In our study we saw how education has suffered particularly badly. This is because recession drives up some forms of public expenditure, which governments find difficult to control. Faced with the EU demand to cut government spending, and the increasing costs of recession (such as increased social spending) many governments have used education cuts to square the circle of rising costs and falling income.

Between 2006 and 2015 spending on education as a % of Gross Domestic Product within the EU countries has been falling. This EU wide figure does mask significant differences between countries, but the general impact is a real problem.

An individual country case illustrates the situation. Italy is the fourth largest economy in the EU but one that has historically spent less of its income on education than many other EU countries. Between 2006 and 2015 Italy has reduced its spending on education as a % of its income. Since the crisis Italy's GDP has hardly grown and between 2012 and 2014 Italy's GDP was falling.  This means the country was spending a smaller proportion of its budget on education, at the same time as the total budget itself was shrinking. EU reports point out that Italy's education system does not perform well in some areas, but they rarely draw the obvious conclusion- that under-funded school systems under-perform.

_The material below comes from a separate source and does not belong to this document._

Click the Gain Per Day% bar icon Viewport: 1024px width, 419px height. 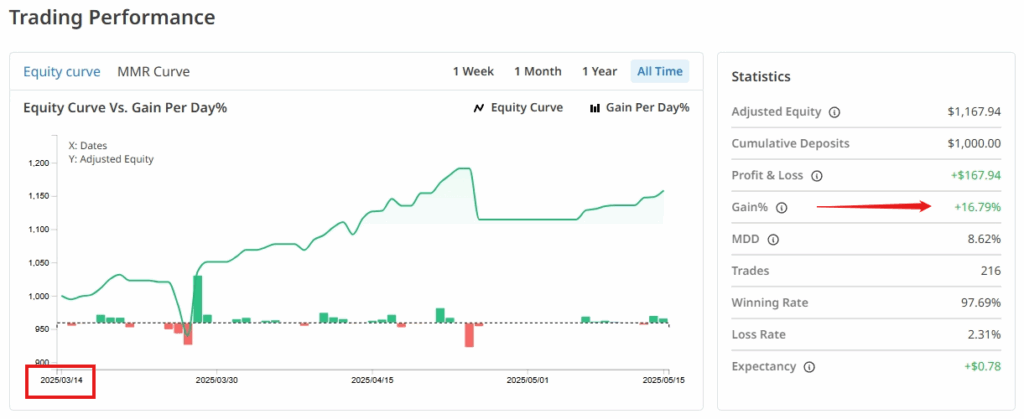pyautogui.click(x=595, y=108)
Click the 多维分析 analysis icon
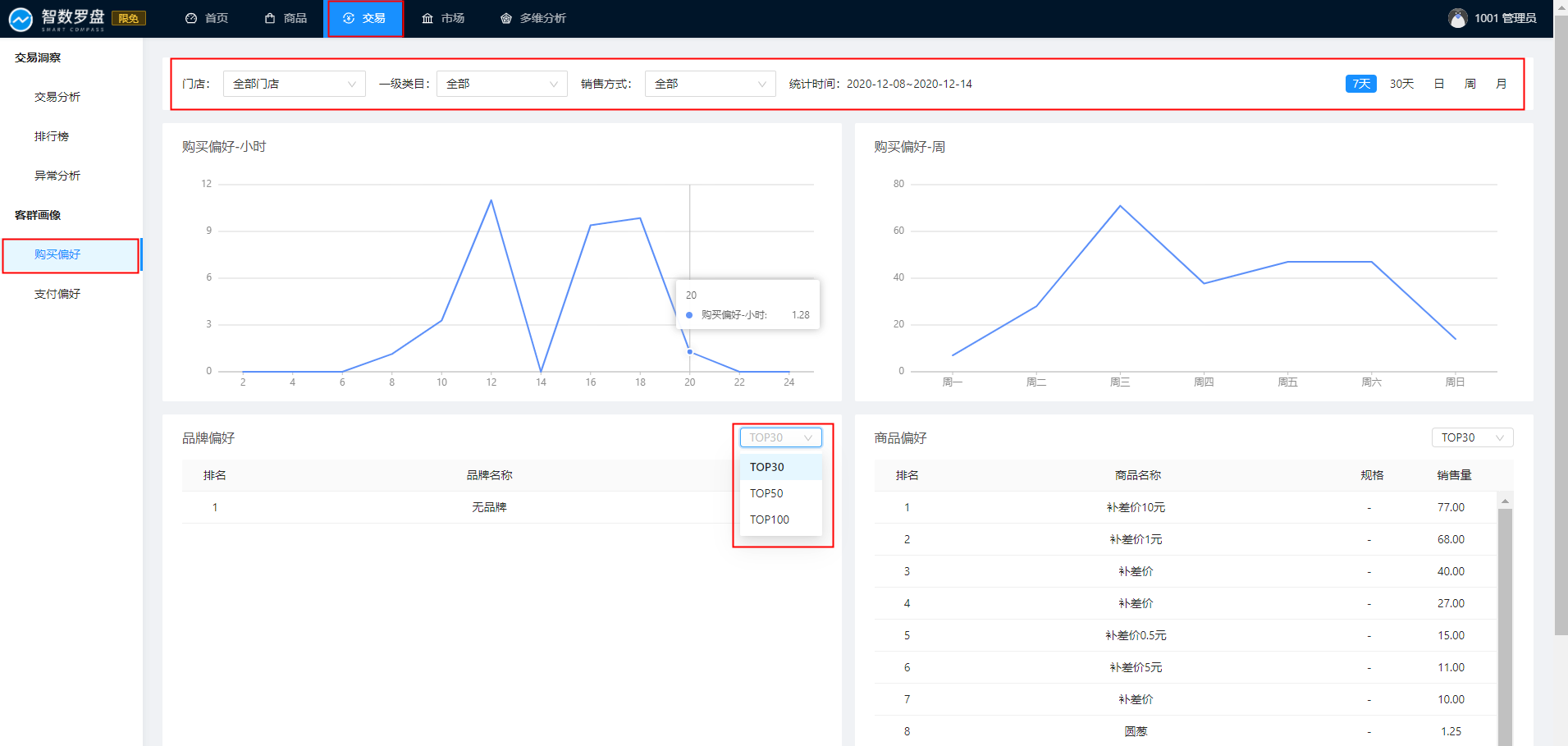Screen dimensions: 1568x746 506,18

However, this is not the whole problem. Our research also explored the development of privatisation processes in education EU countries after the crisis. Our data is based on a survey of 68 teacher unions across Europe representing all sectors of education.  It cannot offer definitive data on the extent of privatisation in education across the EU, but the findings highlight many issues and should ring alarm bells.

What appears to be happening is that as public investment is squeezed, and public education is starved of funds, students and their parents are being pushed towards private sector solutions. At the same time, private investors find ways to enter the market, eager to capitalise on the desperate demand of those who seek educational opportunities as their route out of austerity blighted lives.

The survey reveals the multiple, and complex, forms that education privatisation in education can take. Clear and visible is the common trend towards pushing costs onto service users (for example introducing or increasing tuition fees).  Less visible, but no less damaging to public education is the widespread use of contracting out (including for-profit private companies providing courses within public universities) and the downward pressures on educators working conditions' short term and casual contracts, particularly impacting women, were the most widely cited problem. In the report we present all the many forms that privatisation is taking in different countries and in different education sectors.

Europe faces a social crisis caused by years of austerity and a migration crisis caused by wars and poverty. Public education is needed now more than ever to help build strong, cohesive and inclusive communities. The danger is that public education continues to be denied the investment it needs, and that private providers seek to fill the gap. Such providers do not have the public service values that underpin public education. Their motivations are different. For profit driven edu-businesses those who matter are those who can pay. Such developments drive up inequalities and fracture communities.

The challenge is to reverse the cuts to public investment in education, across the European Union and beyond and make well-funded public education the foundation that coheres our complex and diverse communities. Education unions must be at the heart of the movement to make this happen. There is no alternative.

The opinions expressed in this blog are those of the author and do not necessarily reflect any official policies or positions of Education International.